Bundeskulturstaatsministerin Monika Grütters hatte im Rahmen ihrer Filmförderung Anfang April eine Erhöhung des Ansatzes zur Digitalisierung und Bewahrung des deutschen Filmerbes von einer auf zwei Millionen Euro für 2017 bekanntgegeben. Da dieser Betrag aber die unzähligen unbearbeiteten Filmschätze vor weiterem Verfall nicht schützen kann, wandte sie sich außerdem eindringlich an die Länder, sich an der Digitalisierung des Filmerbes zu beteiligen.

Nun haben die Ministerpräsidenten der Bundesländer in Aussicht gestellt, eine Verwaltungsvereinbarung in Hinblick auf die Bund-Länder-Initiative zu entwickeln. In diesem Rahmen sollen auch die finanziellen Beiträge der Länder festgelegt werden, wie das Presse- und Informationsamt des Landes Berlin mitteilte.

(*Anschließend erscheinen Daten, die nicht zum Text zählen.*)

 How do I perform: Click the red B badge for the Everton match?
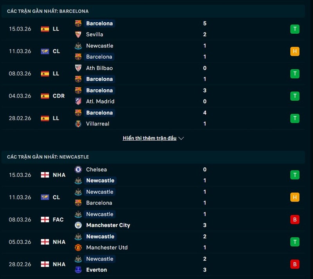295,265
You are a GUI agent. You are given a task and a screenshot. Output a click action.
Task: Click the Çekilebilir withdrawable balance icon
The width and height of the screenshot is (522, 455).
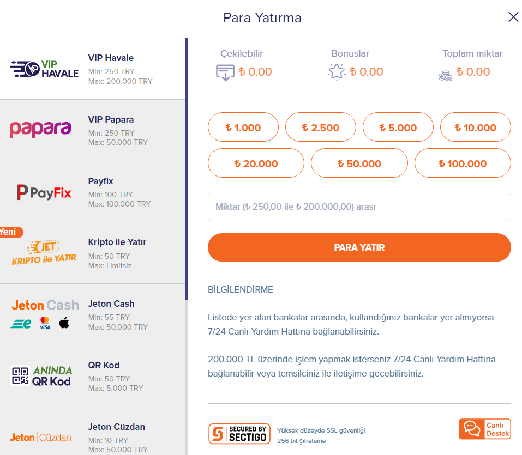click(225, 72)
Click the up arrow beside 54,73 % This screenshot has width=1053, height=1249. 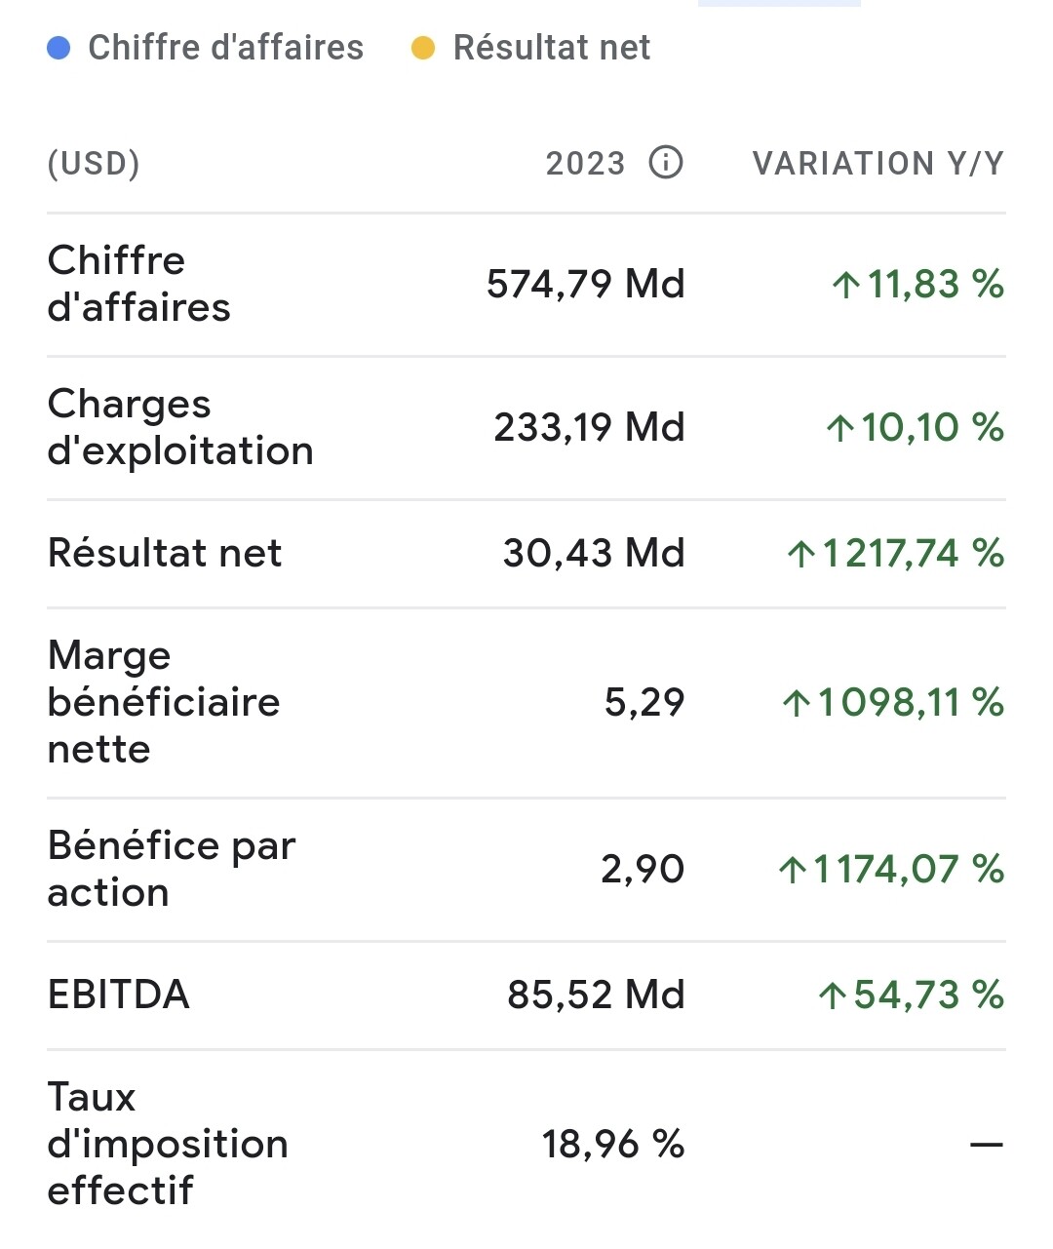(x=832, y=995)
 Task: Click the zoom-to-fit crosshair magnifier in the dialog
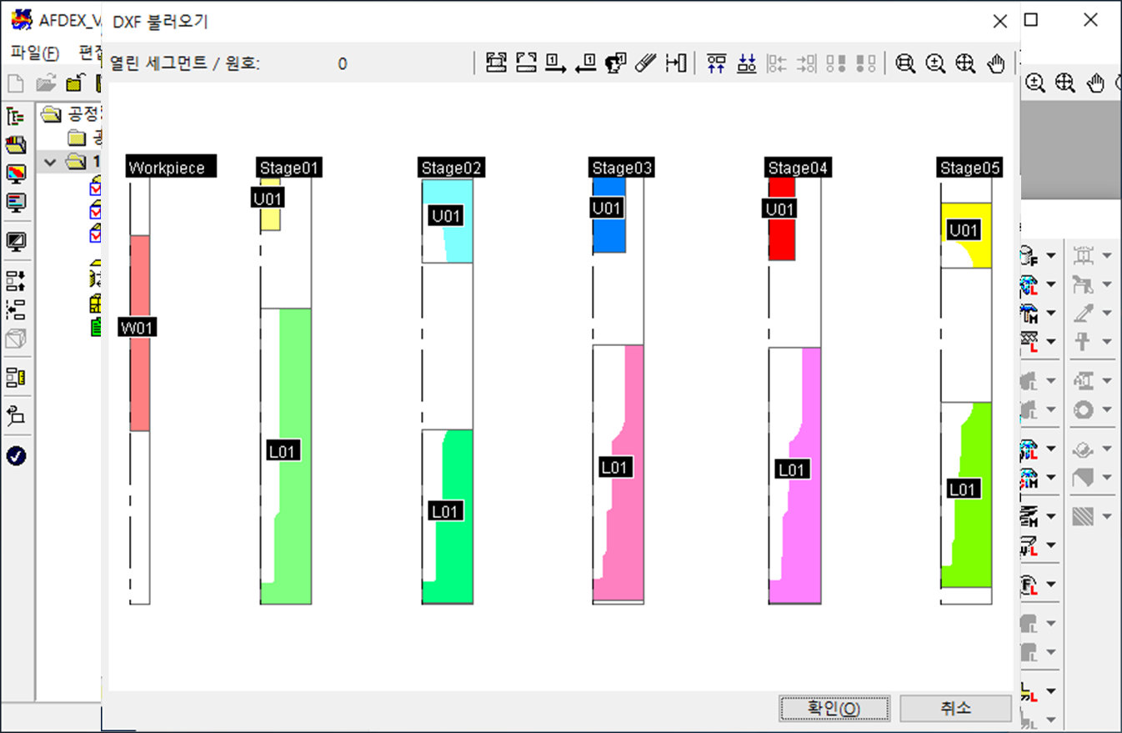click(965, 63)
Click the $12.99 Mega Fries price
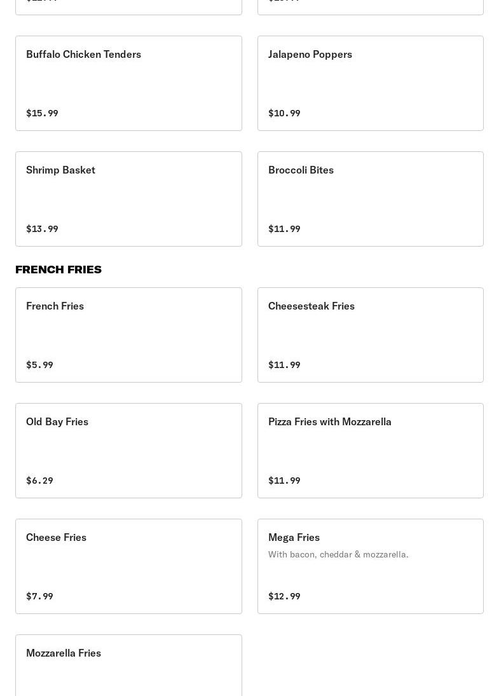 point(284,596)
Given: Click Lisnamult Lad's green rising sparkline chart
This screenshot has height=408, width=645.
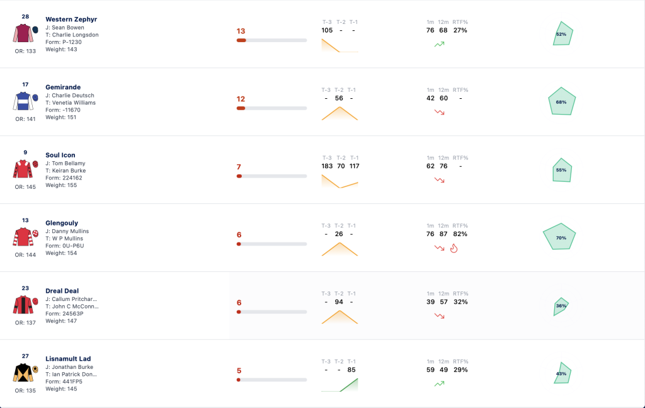Looking at the screenshot, I should (x=340, y=385).
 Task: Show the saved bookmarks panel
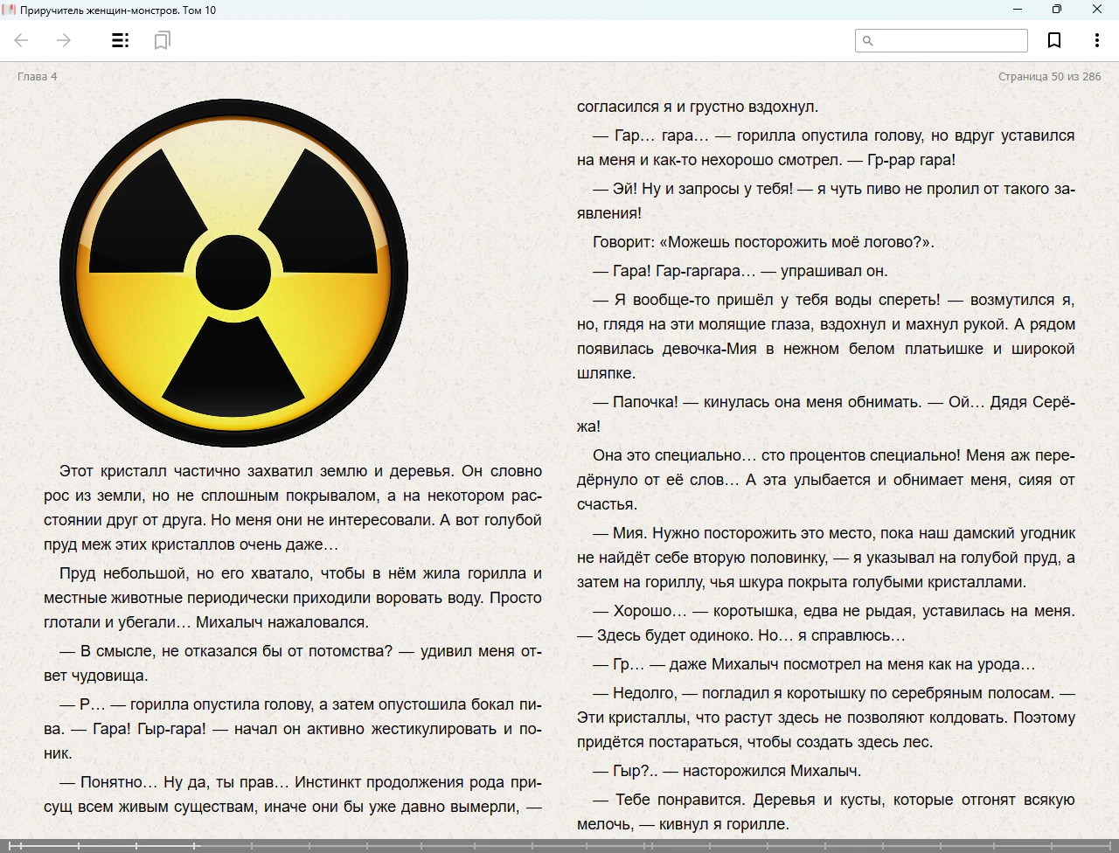tap(162, 40)

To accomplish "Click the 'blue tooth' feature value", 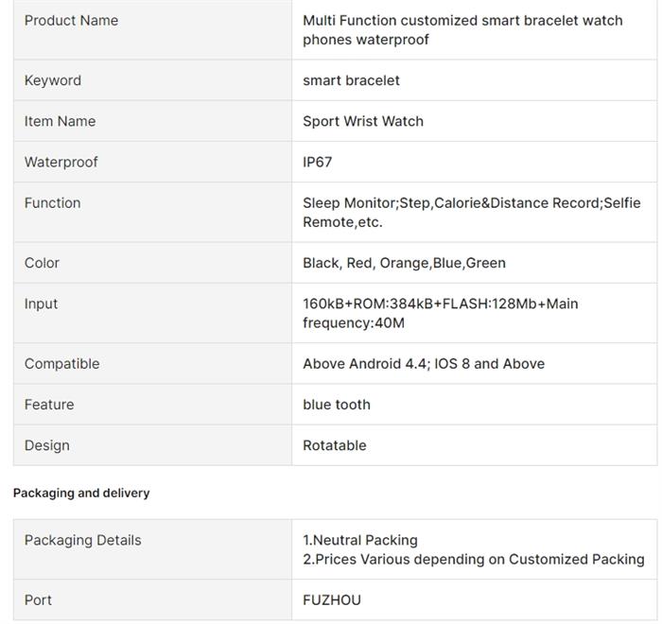I will pyautogui.click(x=337, y=405).

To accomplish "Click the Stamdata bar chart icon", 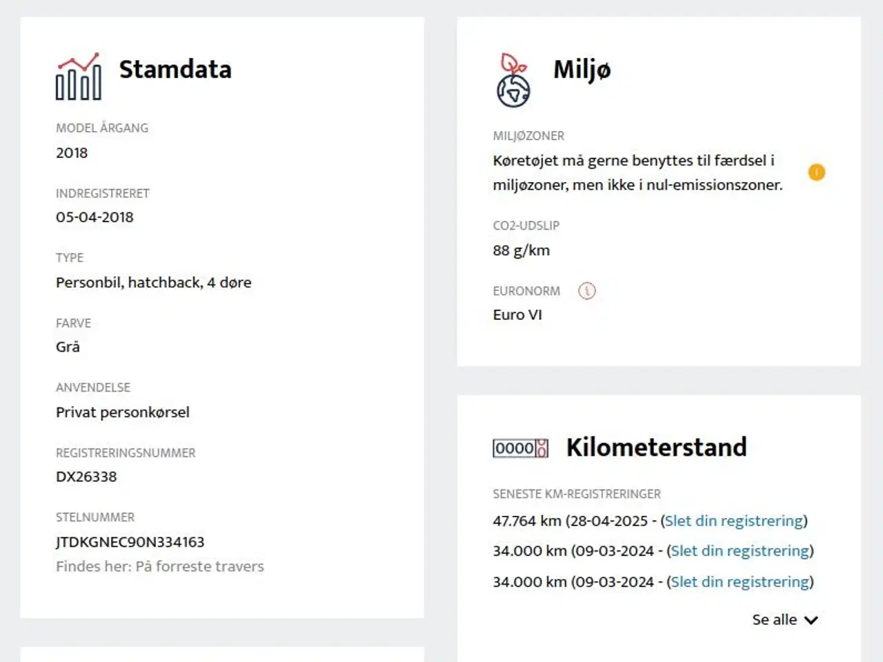I will (x=78, y=76).
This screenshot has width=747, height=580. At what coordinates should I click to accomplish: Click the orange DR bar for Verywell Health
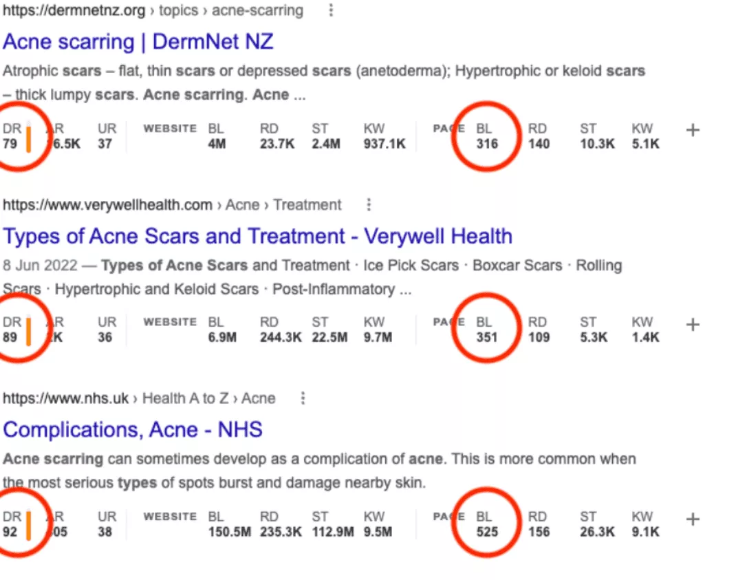29,331
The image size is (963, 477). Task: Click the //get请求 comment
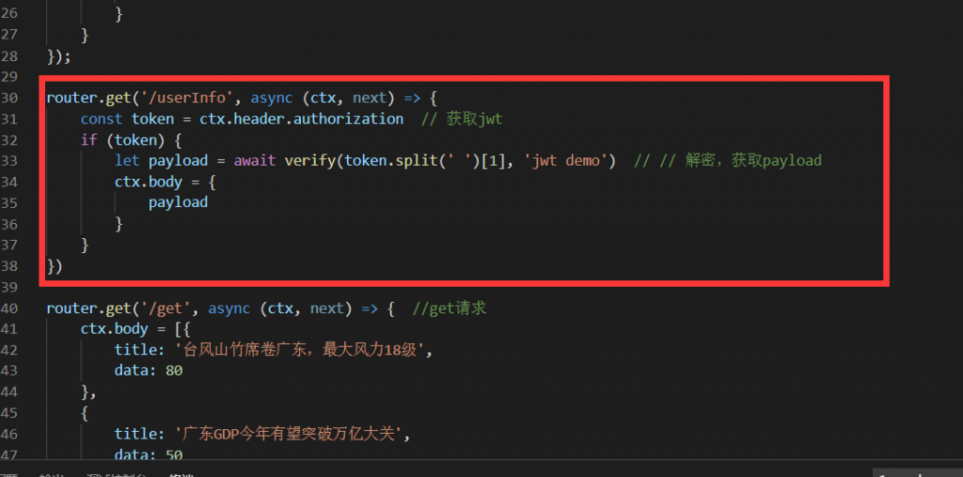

Der Regierende Bürgermeister Michael Müller sagte, Berlin habe sich entscheidend dafür eingesetzt, dass die Bund-Länder-Initiative realisiert werden könne. "Sie ist Ausdruck der gemeinsamen Verantwortung des Bundes, aller Länder und der Filmwirtschaft dafür, dass das nationale filmkulturelle Erbe erhalten bleibt und auch künftig allgemein zugänglich ist."


Durch die Digitalisierung des Filmerbes soll verhindert werden, dass Filme, die nur analog vorhanden sind, in Vergessenheit geraten. Ab 2018 sollen nach einem gemeinsam erarbeiteten Konzept jährlich bis zu zehn Millionen Euro für die Dauer von zehn Jahren als Fördermittel für Kinofilme bereitgestellt werden. Bund, Länder und die Filmförderungsanstalt (FFA) sollen jeweils ein Drittel der Finanzierung übernehmen. Das Konzept sieht vor, Zuschüsse nach drei Förderlinien zu vergeben, nach dem Auswertungsinteresse sowie dem kuratorischen Interesse und der konservatorischen Notwendigkeit. Die Abwicklung soll der FFA übertragen werden.

Im April hatte der Bund erklärt, die Mittel zur Digitalisierung des kulturellen Filmerbes zu verdoppeln. Damit stehen in diesem Jahr zwei Millionen Euro zur Verfügung.